The recent flood of news about new 3D TVs, itself spurred by the hype surrounding the 3D release of Avatar, has raised a few questions. At CNET, one of our main jobs is to explain "new" technology, so this article, arranged in the tried-but-true manner of "Frequently Asked Questions," attempts to answer them as well as we can at this early stage.
We polled the six major TV makers who announced new 3D models--LG, Panasonic, Samsung, Sony, Toshiba, and Vizio--to help with some answers. Although many of the questions elicited variations of "we'll get back to you on that," responses to the others, combined with judicious trolling of Web resources (special thanks to AVS forum and the friendly folks at EngadgetHD), allowed us to cobble together the following. It will be updated and expanded as--inevitably--parts are proven wrong or we're actually given some hard information. In the meantime feel free to leave a comment, or at least vote in the poll
1. What is 3D TV?
3D TV is a generic term for a display technology that lets home viewers experience TV programs, movies, games, and other video content in a stereoscopic effect. It adds the illusion of a third dimension, depth, to current TV and HDTV display technology, which is typically limited to only height and width ("2D").
2. How can you get 3D from a 2D screen?
A 3D TV or theater screen showing 3D content displays two separate images of the same scene simultaneously, one intended for the viewer's right eye and one for the left eye. The two full-size images occupy the entire screen and appear intermixed with one another--objects in one image are often repeated or skewed slightly to the left (or right) of corresponding objects in the other--when viewed without the aid of special 3D glasses. When viewers don the glasses, they can perceive these two images as a single 3D image.
The system relies on a visual process called stereopsis. The eyes of an adult human lie about 2.5 inches apart, which lets each eye see objects from slightly different angles. The two images on a 3D TV screen present objects from two slightly different angles as well, and when those images combine in the viewer's mind with the aid of the glasses, the illusion of depth is created.
3. How is the new 3D TV technology different from older 3D?
Most people are familiar with the old anaglyph method, where a pair of glasses with lenses tinted red and cyan (or other colors) is used to combine two false-color images. The result seen by the viewer is discolored and usually lower-resolution than the new method.
The principal improvements afforded by new 3D TV technologies are full color and high resolution--reportedly full 1080p HD resolution for both eyes in the Blu-ray 3D system, for example, and lower resolution in the DirecTV system. We expect DirecTV's 3D channels to look quite sharp despite lack of full 1080p resolution; see HDTV resolution explained for some reasons why.
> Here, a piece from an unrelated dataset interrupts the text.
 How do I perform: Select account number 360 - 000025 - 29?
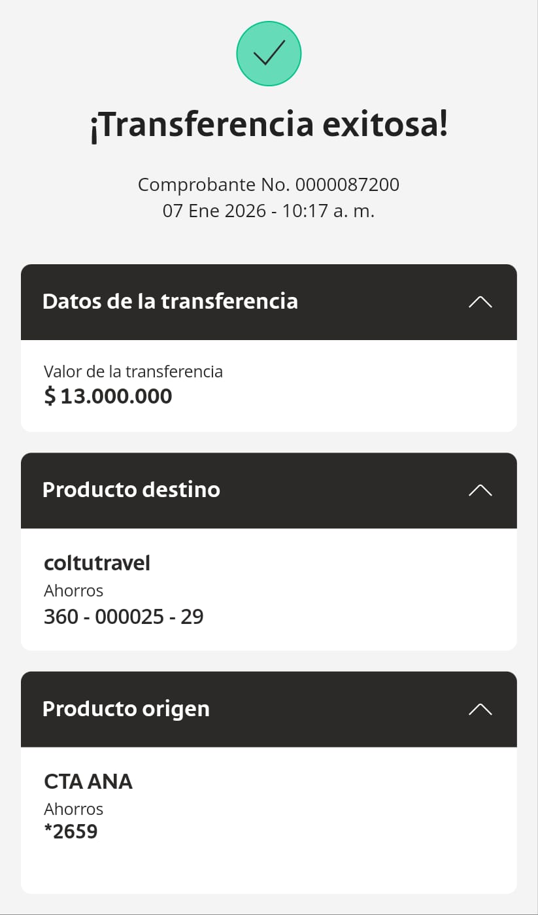[x=124, y=617]
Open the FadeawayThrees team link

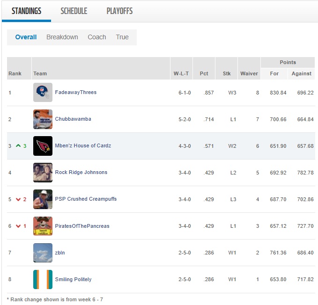coord(75,93)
New 3D TVs require active liquid crystal shutter glasses, which work by very quickly blocking the left and then the right eye in sequence (120 times per second systems like Panasonic's Full HD 3D). The glasses, in addition to the liquid-crystal lenses, contain electronics and rechargeable batteries (typically good for 80 or more hours), that sync to the TV via an infrared or Bluetooth signal.
(Note: For the remainder of this article, any mention of "3D" refers to the new full-color, high-resolution version, not the old anaglyph variety.)
4. How is it different from 3D in the theater?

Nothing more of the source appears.